I dreamt of my grandmother just a couple of days before she died. I hadn’t thought about her for a while then (she’d been fighting cancer for some time). When I learned about her passing, on a school night, I felt a bit sad but was mostly in denial. I went to school the next day, composed, still in denial perhaps, until it was lunch time. I sat with a group of friends, not having mentioned the passing of my grandmother (likely not even thinking about it at the moment), someone brought up dreams, and for the first time, I heard the interpretation that when you dream of someone, it means that they’re the ones who have been thinking of you, not the other way around.
For some reason, I was suddenly hit by a storm of emotions, barely able to fight back the tears. I guess, although probably untrue, I was saddened by the idea of me crossing my grandmother’s mind days before her passing when she hadn’t, albeit should’ve, crossed mine.
“-I envy religious people.
-Yeah but I also feel bad for them.
-We feel bad for them on an intellectual level but they feel bad for us on a spiritual one.”
“I sometimes wish that I could go back to believing.
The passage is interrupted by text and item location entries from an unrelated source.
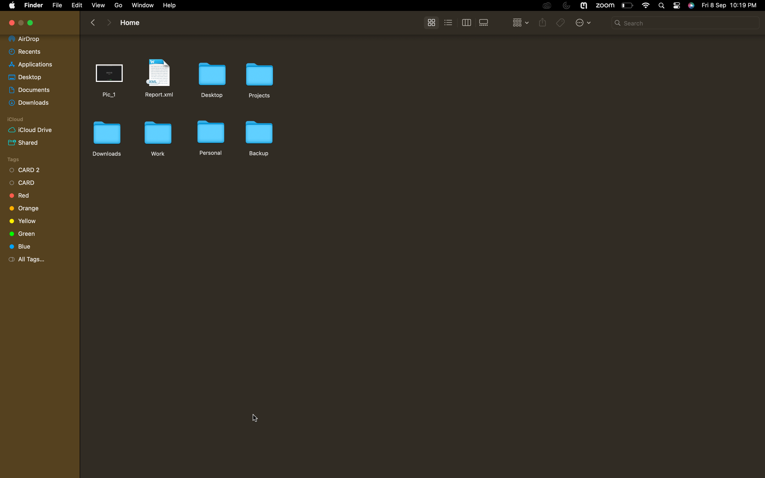 This screenshot has height=478, width=765. Describe the element at coordinates (210, 137) in the screenshot. I see `the personal folder"s name to home` at that location.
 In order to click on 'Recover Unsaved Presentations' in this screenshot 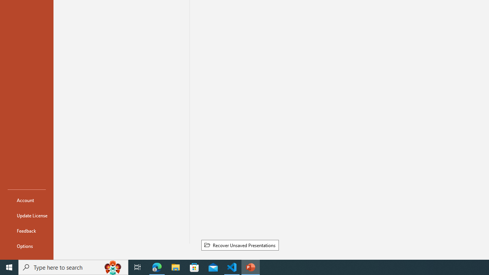, I will do `click(239, 245)`.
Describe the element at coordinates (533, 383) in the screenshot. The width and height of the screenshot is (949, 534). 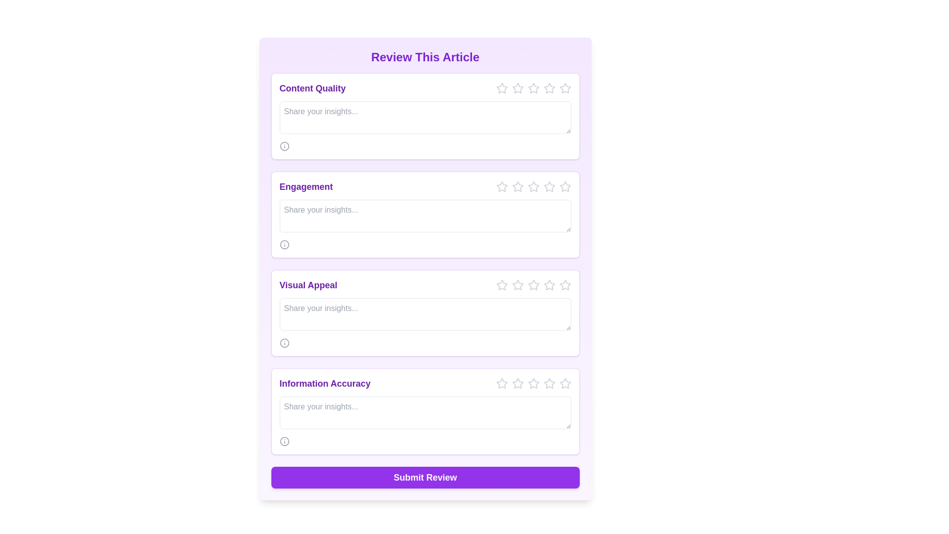
I see `the third star icon in the 'Information Accuracy' section` at that location.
To go back to being delusional again because I think I was happier. But I can’t, I have already killed God.”
How could two contradictory desires live within one being? On the one hand, I want to experience so much in life. I want to learn how to play music, to read all great books, to travel & visit all places, to learn all languages. I want to accomplish & make a difference. But then on the other hand, I would also like for my life to end, for all life to end. There are so many unanswered questions. So much misery & heartbreak that no part of me wants to experience. I live in the fear of tommorw. I live in the fear of the continuation of today. The tedium of life is the end of it, not death. How could a person have so much life in them at one moment, and none at all another?
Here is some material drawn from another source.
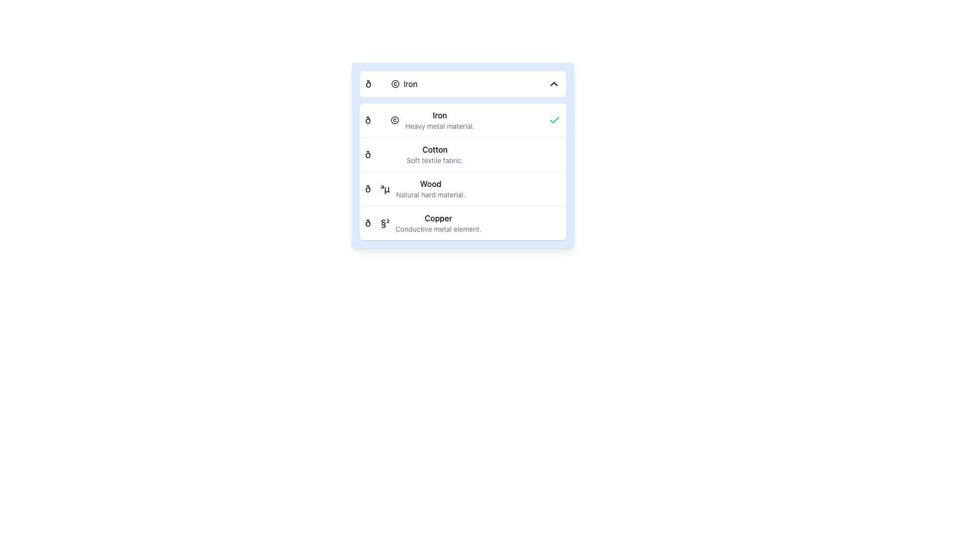  Describe the element at coordinates (462, 154) in the screenshot. I see `the second item in the selectable list that represents 'Cotton', positioned between 'Iron' and 'Wood'` at that location.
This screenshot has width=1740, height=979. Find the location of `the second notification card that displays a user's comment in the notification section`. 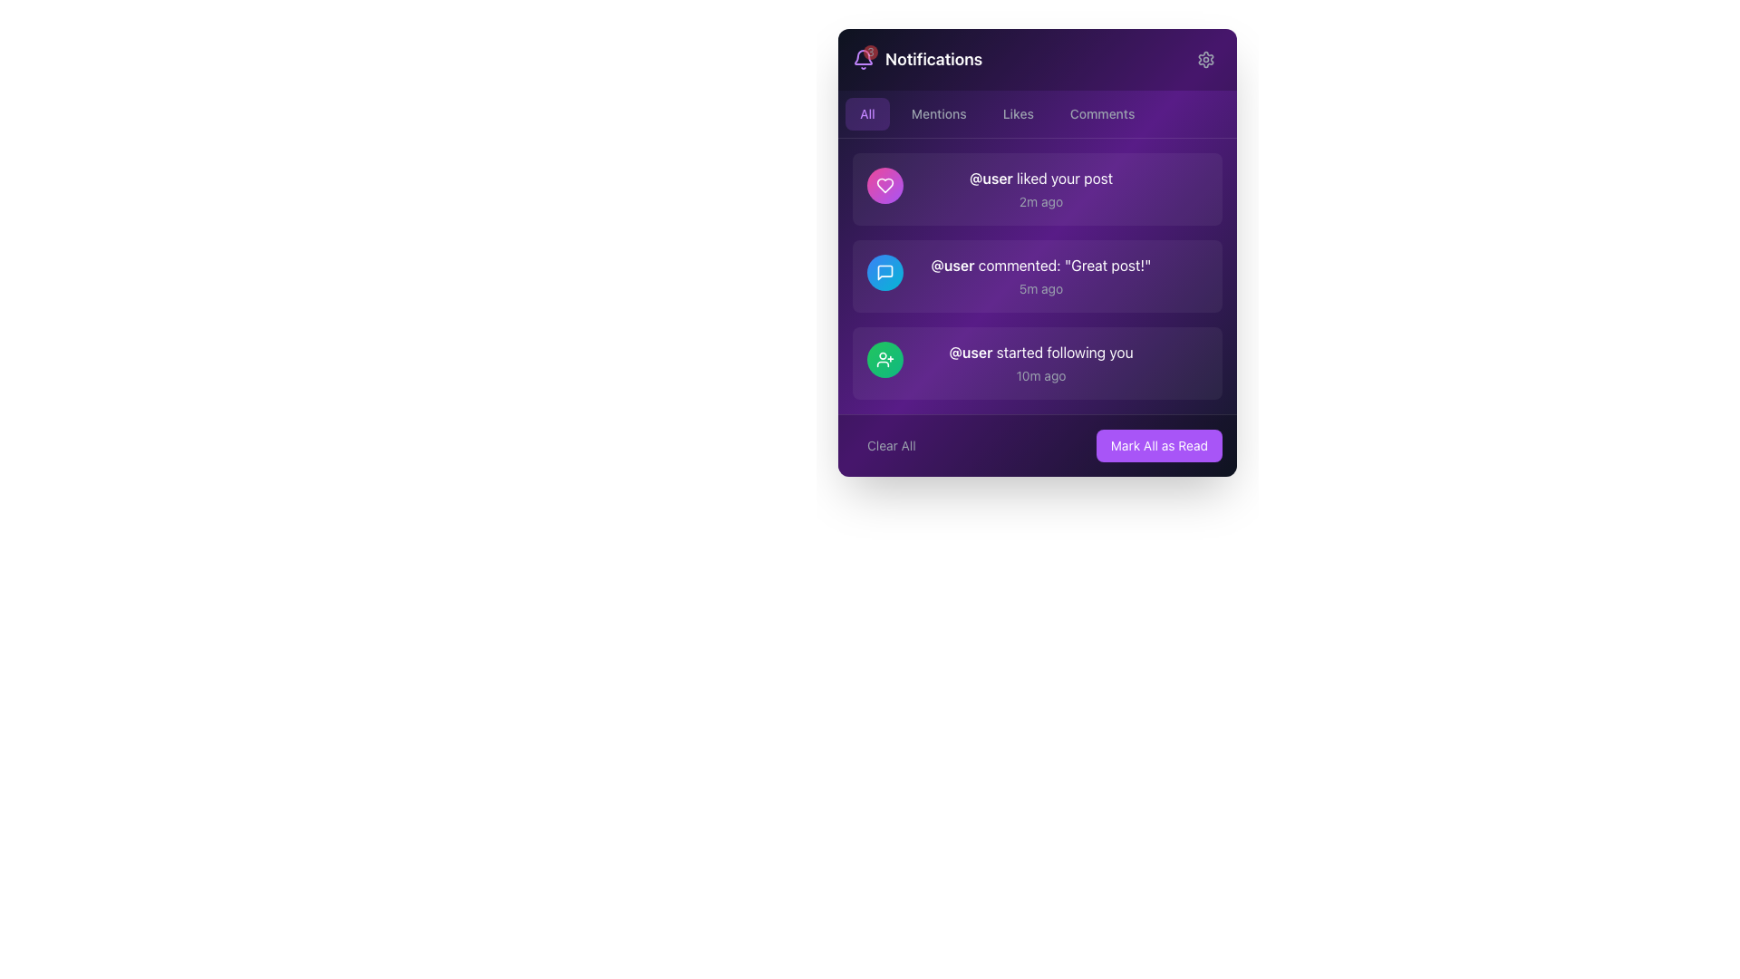

the second notification card that displays a user's comment in the notification section is located at coordinates (1038, 252).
How could you go to heaven when everything you do as a woman is sin? Don’t breathe too loudly. Don’t laugh. Don’t walk a certain way. Don’t dress some other way. Don’t be friendly. Don’t smile at or socialize with men. Don’t raise your voice or talk back to them. Don’t make a scene. Why is it so difficult for your simple mind to understand that all that is asked of you is one facile thing? To be invisible.
The way I dealt with stress in the past was by putting my stressors in order, from the most stressful to the least, and then working on getting rid of the first on the list while completely blocking the rest out of my mind. One stressor at a time. You can’t drown that way. But lately, my stressors have been so interconnected that it’s impossible for me to deal with one without the other. They’re too many & are all of great significance. On top of that, a few major stressors of these are entirely out of my control. Ones without simple & quick solutions. Ones the cure of which lies in time. But time takes time & I’m running out of energy. I’m getting tired, slowly losing the power to tread water, to keep my head above the surface.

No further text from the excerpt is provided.